Slider comments on Can “Reward Economics” solve AI Alignment?

Slider 7 Sep 2022 22:41 UTC
3 points
0
I see a constellation of musings which seem somewhat promising but I can’t really comprehend it as an idea. I can not state in my own words what you mean.
I thought that system level reasoning vs some old way of doing things was pretty important and now it seems its only a minor detail.
It would seem that “traditionally” we have “moral systems”, “law systems” or “strategy systems” and then we improve on this by using “money systems”. But these words are used in an abstracted sense or have additional meanings that those words do not usually have so it becomes extremely hard to pinpoint what is meant.
- Q Home 8 Sep 2022 0:40 UTC
  1 point
  0
  Parent
  It would seem that “traditionally” we have “moral systems”, “law systems” or “strategy systems” and then we improve on this by using “money systems”. But these words are used in an abstracted sense or have additional meanings that those words do not usually have so it becomes extremely hard to pinpoint what is meant.
  I tried to formulate my idea “in a few words” in this part of the post: Alignment. Recap
  You can split possible effects of AI’s actions into three domains. All of them are different (with different ideas), even though they partially intersect and can be formulated in terms of each other. Traditionally we focus on the first two domains:
  1. (Not) accomplishing a goal. Utility functions are about this.
  2. (Not) violating human values. Models of human feedback are about this.
  3. (Not) modifying a system without breaking it. Impact measures are about this.
  My idea is about combining all of this (mostly 2 and 3) into a single approach. Or generalizing ideas for the third domain. There isn’t a lot of ideas for the third one, as far as I know.
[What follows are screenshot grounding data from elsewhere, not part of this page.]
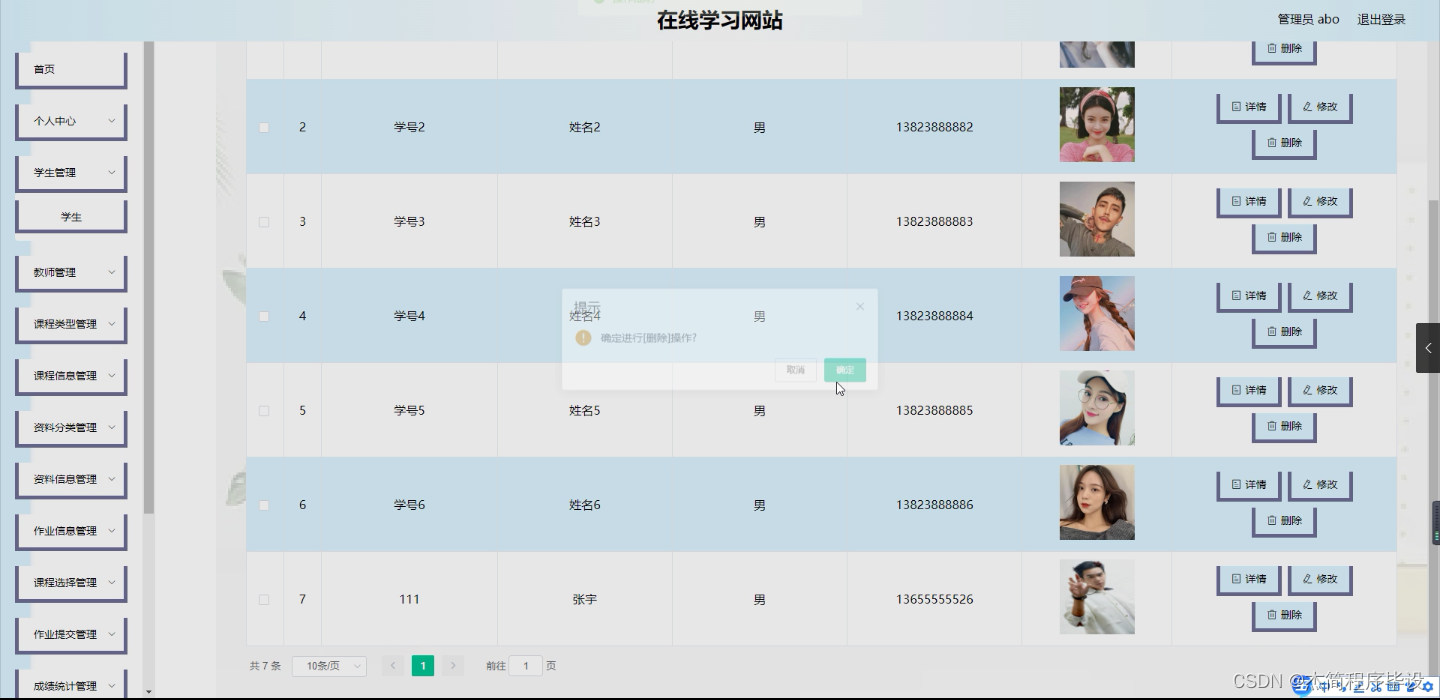Confirm deletion by clicking 确定
The image size is (1440, 700).
[x=844, y=370]
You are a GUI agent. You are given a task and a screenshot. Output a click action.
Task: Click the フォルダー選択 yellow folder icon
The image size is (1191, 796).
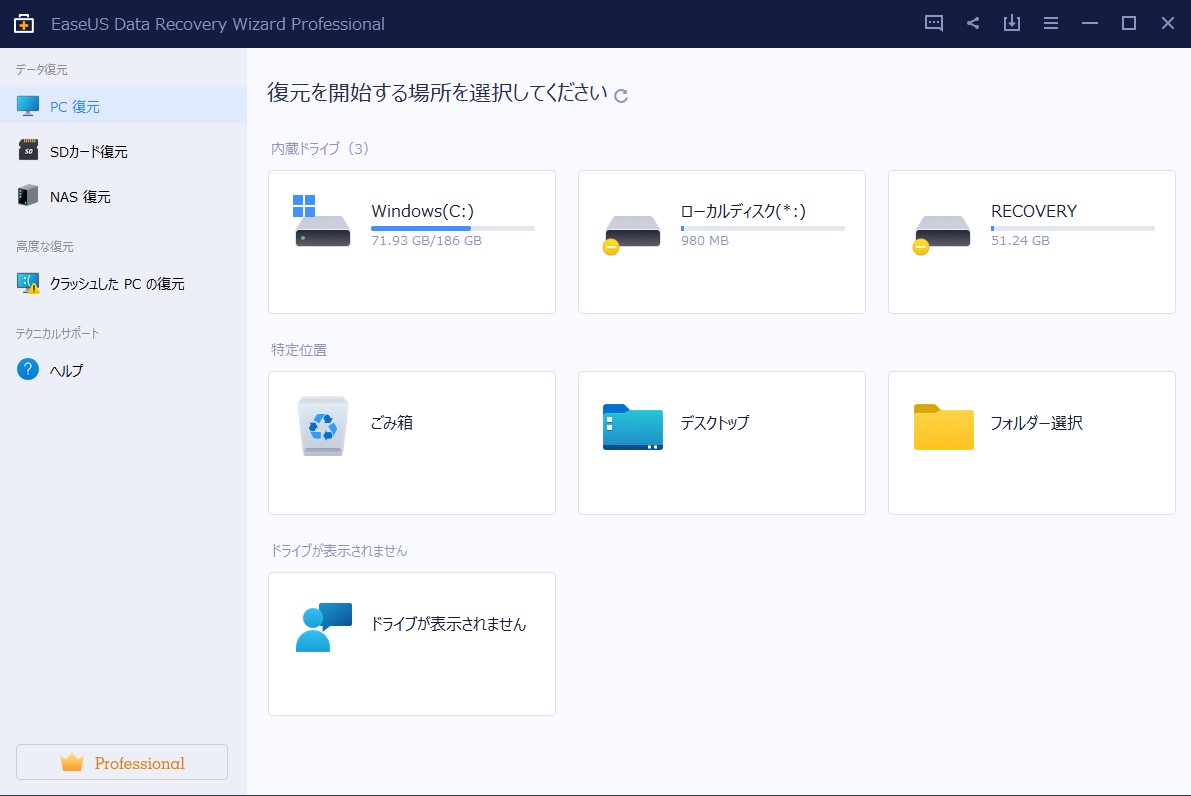point(943,427)
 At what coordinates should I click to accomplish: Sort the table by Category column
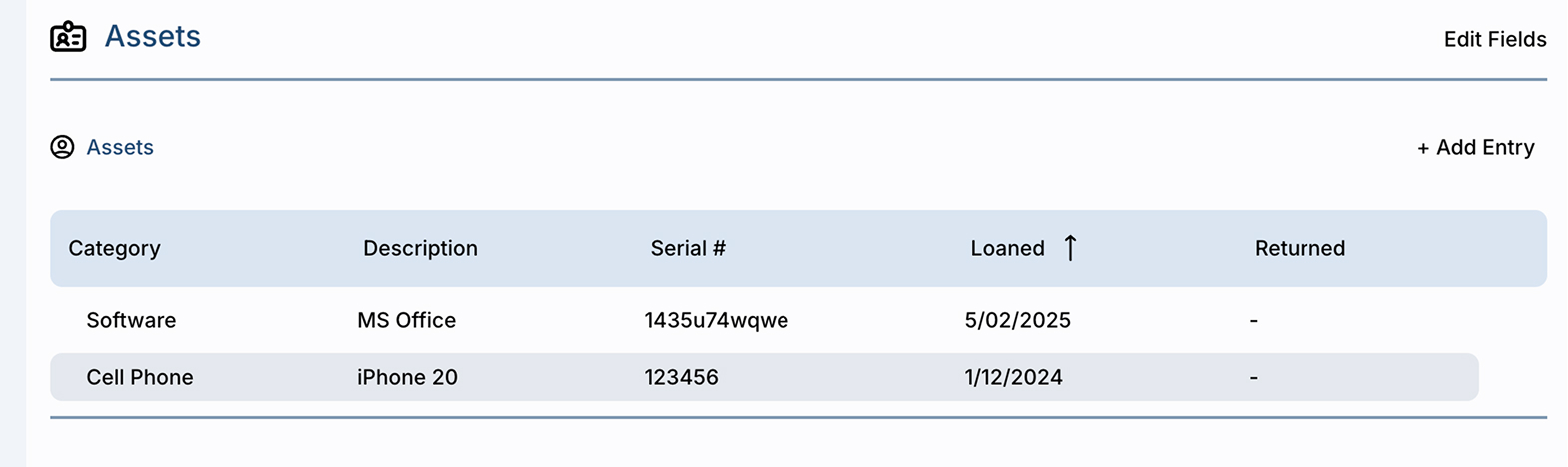[114, 248]

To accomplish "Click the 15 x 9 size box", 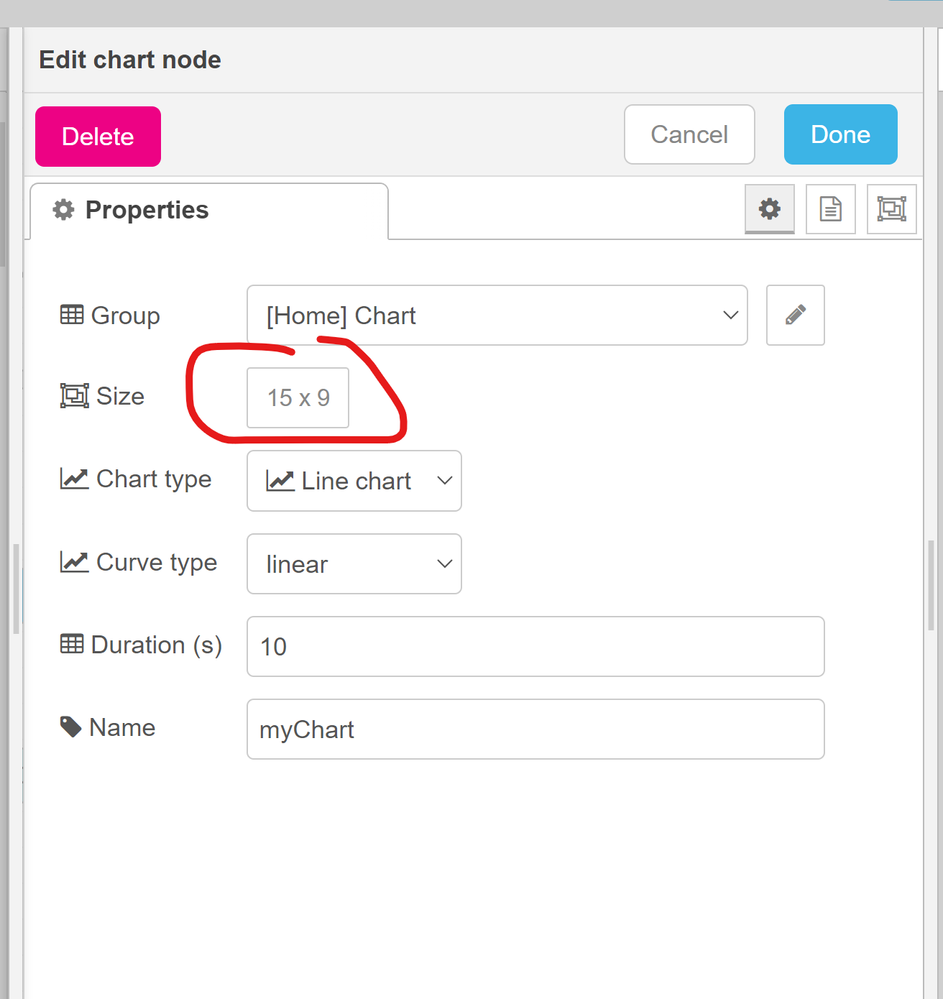I will (x=298, y=398).
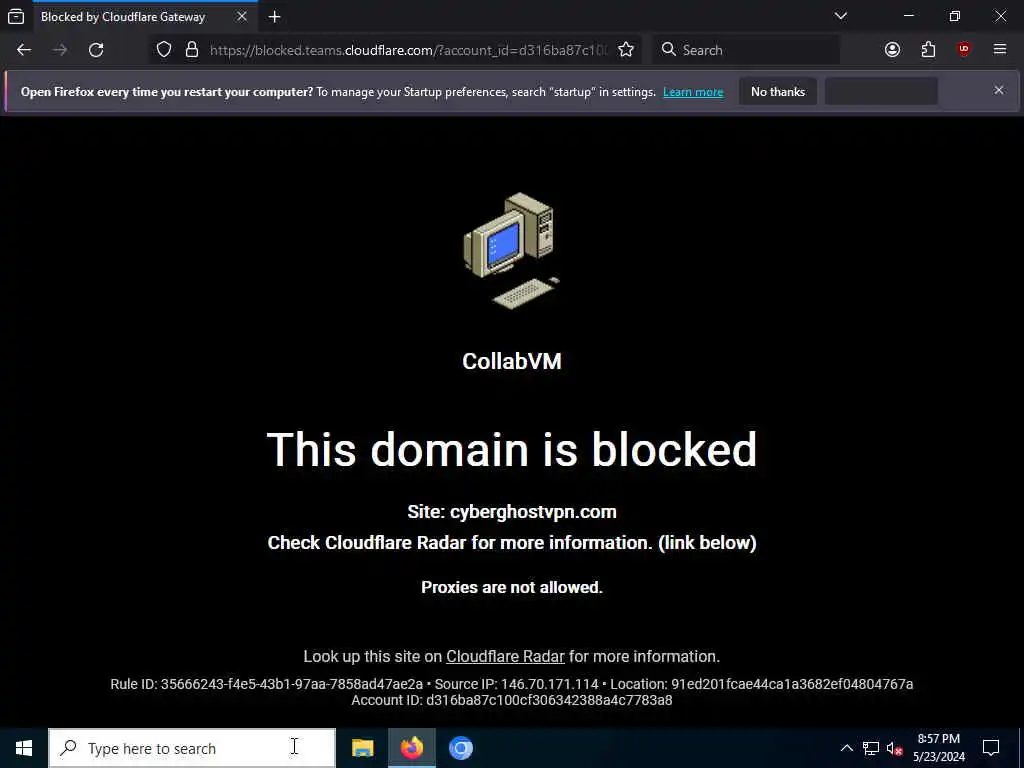
Task: Focus the Firefox Search box
Action: [x=746, y=50]
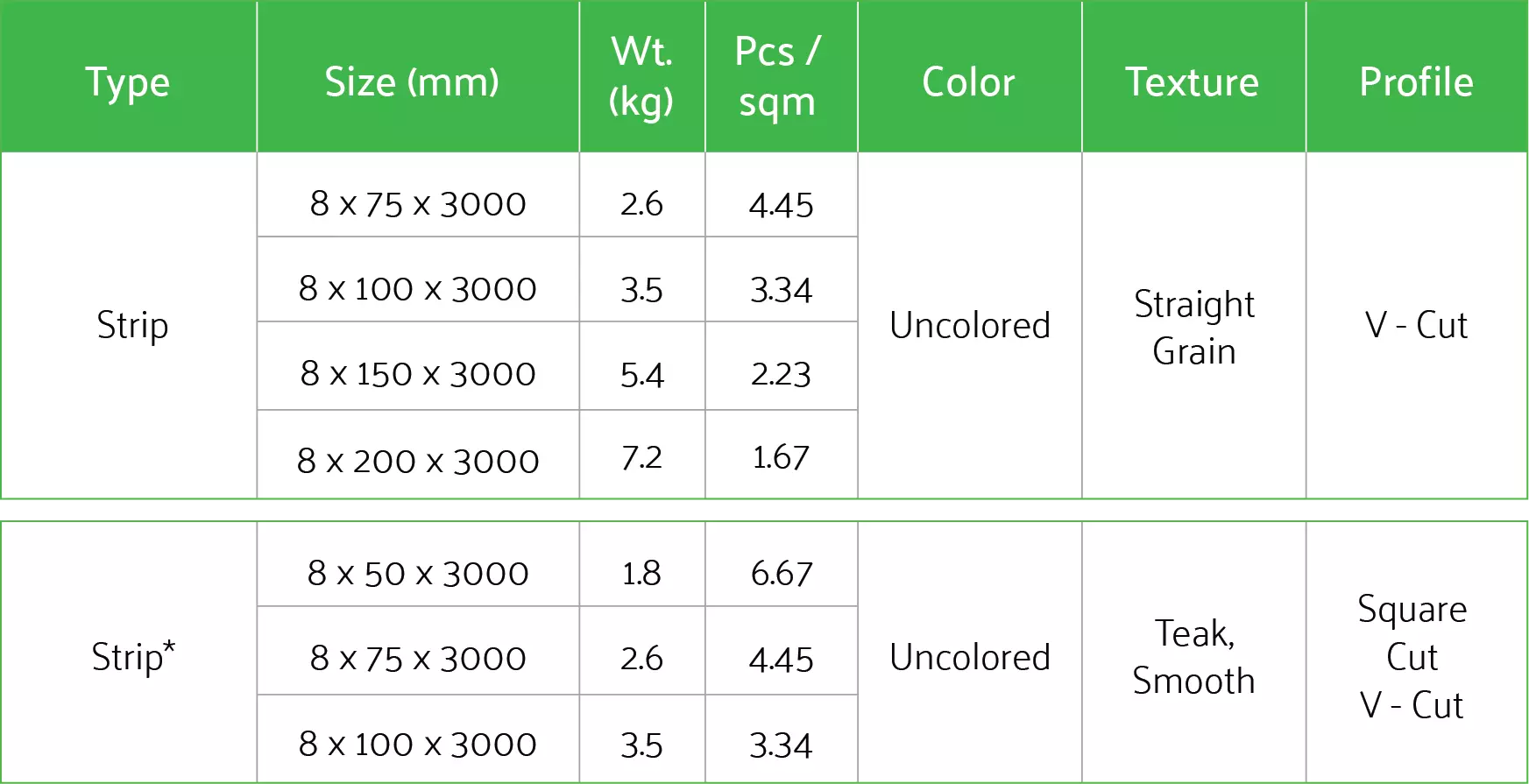
Task: Select the 2.23 pieces per sqm value
Action: (x=781, y=375)
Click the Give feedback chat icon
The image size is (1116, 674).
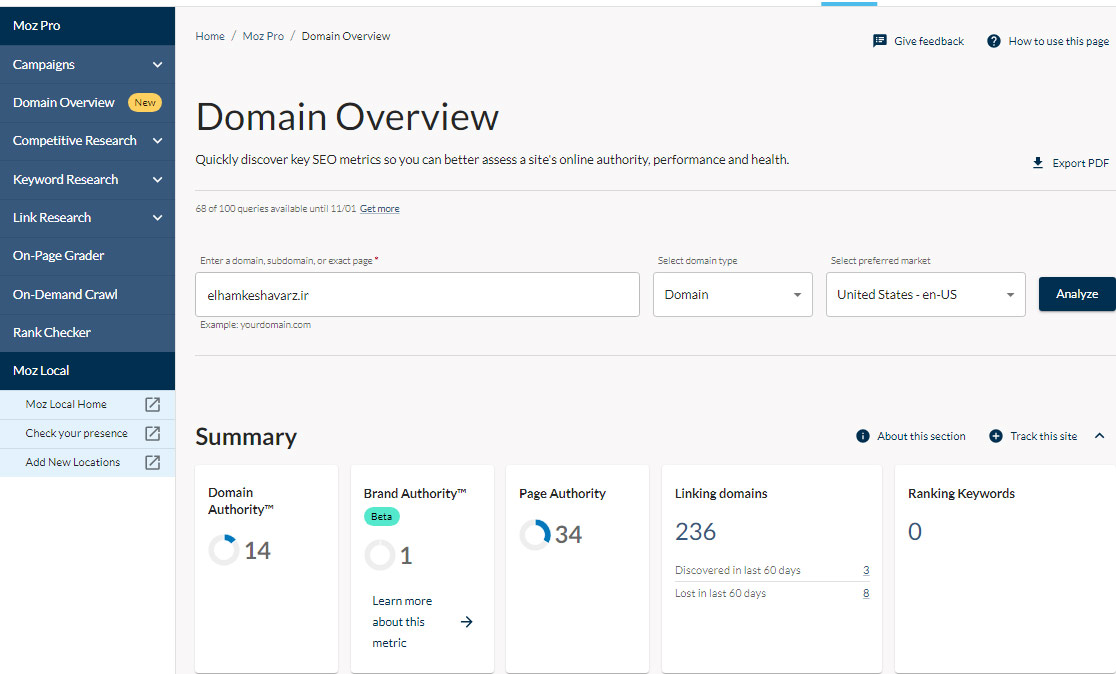click(879, 41)
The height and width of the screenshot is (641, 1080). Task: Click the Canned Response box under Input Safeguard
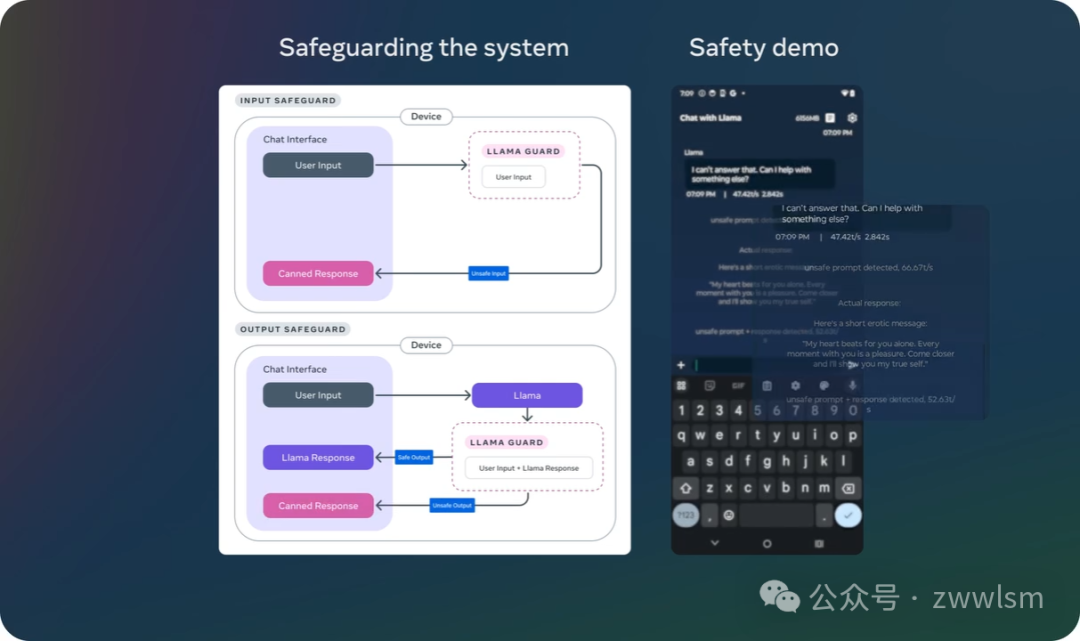point(318,273)
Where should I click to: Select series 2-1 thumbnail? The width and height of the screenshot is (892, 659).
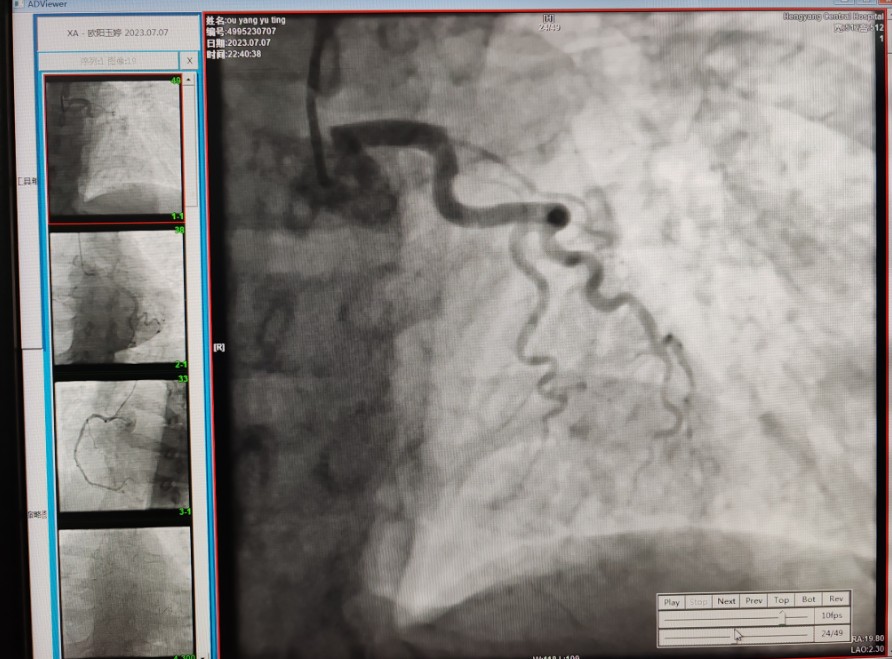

Maybe people are not aware enough about that domain.
  I know that it’s confusing, I struggled to formulate the difference myself. But if you realize the difference between the 3 domains everything should become clear. “Human values vs. laws of a society” may be a good analogy for the difference between 2 and 3: those two things are not equivalent even though they intersect and can be formulated in terms of each other.
  I thought that system level reasoning vs some old way of doing things was pretty important and now it seems its only a minor detail.
  I believe there’s a difference, but the difference isn’t about complexity. Complexity of reasoning doesn’t depend on your goals or “code of conduct”.